Quel est le tort du canton de Vaud en matière d'exonérations fiscales pour les entreprises? A entendre, la semaine dernière, les interminables jérémiades des adversaires de la promotion économique, nous aurions fait tout faux. Nous aurions eu tort d'accorder des facilités pour attirer des groupes étrangers, comme le permettait l'arrêté Bonny. Nous aurions d'ailleurs aussi eu tort de sauver les 320 emplois du site Novartis à Prangins…

Il y en a marre de la Schadenfreude! Vaud a agi dans le cadre légal offert à tous les cantons suisses. La Confédération, via le Département fédéral de l'économie, a été associée à toutes les décisions d'implantation d'entreprises étrangères. Ce n'est tout de même pas parce que les résultats de la promotion économique vaudoise sont meilleurs qu'ailleurs qu'il y a forcément inéquité ou dumping…

On peut lire et relire le rapport du Contrôle fédéral des finances qui analyse l'application de l'arrêté Bonny dans quatre cantons (VD, FR, NE et SO), Vaud ne s'est pas comporté en profiteur. Il a su tirer son épingle du jeu, comme Neuchâtel et Fribourg d'ailleurs. Tant mieux pour eux, tant mieux pour nous! Les entreprises qui s'installent investissent dans notre région. Si elles sont exonérées de l'impôt sur les bénéfices, leurs employés en paient sur leurs salaires. Ils consomment ici. L'impact est bénéfique.

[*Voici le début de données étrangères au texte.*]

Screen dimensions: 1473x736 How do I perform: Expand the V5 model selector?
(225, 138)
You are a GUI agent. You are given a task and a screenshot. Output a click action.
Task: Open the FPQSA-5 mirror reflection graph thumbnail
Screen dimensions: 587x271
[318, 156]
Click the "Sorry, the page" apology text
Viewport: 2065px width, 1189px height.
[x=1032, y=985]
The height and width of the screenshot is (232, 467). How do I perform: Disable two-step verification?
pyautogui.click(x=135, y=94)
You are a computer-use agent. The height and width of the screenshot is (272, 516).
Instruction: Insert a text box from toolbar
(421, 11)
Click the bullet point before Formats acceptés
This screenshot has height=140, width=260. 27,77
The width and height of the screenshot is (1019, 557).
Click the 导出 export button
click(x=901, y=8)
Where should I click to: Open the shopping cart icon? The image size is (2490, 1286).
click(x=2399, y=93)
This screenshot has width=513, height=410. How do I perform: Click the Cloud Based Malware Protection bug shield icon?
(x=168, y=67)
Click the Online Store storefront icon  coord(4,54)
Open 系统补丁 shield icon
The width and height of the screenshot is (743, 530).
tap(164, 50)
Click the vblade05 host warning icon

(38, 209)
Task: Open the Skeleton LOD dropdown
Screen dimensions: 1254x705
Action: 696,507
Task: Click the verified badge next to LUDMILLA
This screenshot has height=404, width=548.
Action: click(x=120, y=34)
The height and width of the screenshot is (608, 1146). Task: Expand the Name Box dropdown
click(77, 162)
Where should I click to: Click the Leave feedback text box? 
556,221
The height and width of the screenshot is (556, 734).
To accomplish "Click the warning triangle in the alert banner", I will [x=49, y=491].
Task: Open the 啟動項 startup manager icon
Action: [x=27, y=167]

Est-il encore nécessaire d'argumenter pour bien souligner d'où l'on vient. Si le bassin lémanique est aujourd'hui souvent décrit comme un eldorado en surchauffe, la situation était bien différente il y a quelques années seulement. Ce n'est qu'en 2005 que le canton a pu s'extirper des chiffres rouges, après pas moins de 16 ans de déficits publics consécutifs. Pratiquement une génération! Ces déficits avaient propulsé la dette à pas loin de 9 milliards de francs.

En six ans, ce fardeau, qui faisait de notre canton le plus endetté de Suisse derrière Genève, a ensuite pu être divisé par plus de quatre. Parallèlement, Vaud est parvenu à diversifier son économie. A accroître ses exportations. A afficher une croissance économique supérieure à la moyenne suisse (alors qu'il était constamment au-dessous dans les années 1990).

Au moment où bon nombre de pays européens, nos clients, sont en récession, le canton aborde la situation dans une forme économique et financière qu'il n'avait plus connu depuis des décennies. Alors que l'austérité est de mise dans la plupart des Etats voisins – et d'ailleurs également certains cantons suisses - Vaud peut même se permettre de planifier sereinement  les indispensables investissements visant à développer ses infrastructures de transport. Ce sont les fruits d'une politique clairvoyante.

Vous n'avez pas entendu cela ces derniers jours? Moi non plus. A force de ne chercher que les petits détails qui ne marchent pas bien, on oublie l'excellent bilan global. On oublie que la région est plus attrayante que jamais, pas seulement pour les sociétés internationales, mais également pour les entreprises locales, les jeunes à la recherche d'un emploi, les sous-traitants, les créateurs d'entreprises. Cette vision blasée du monde est regrettable!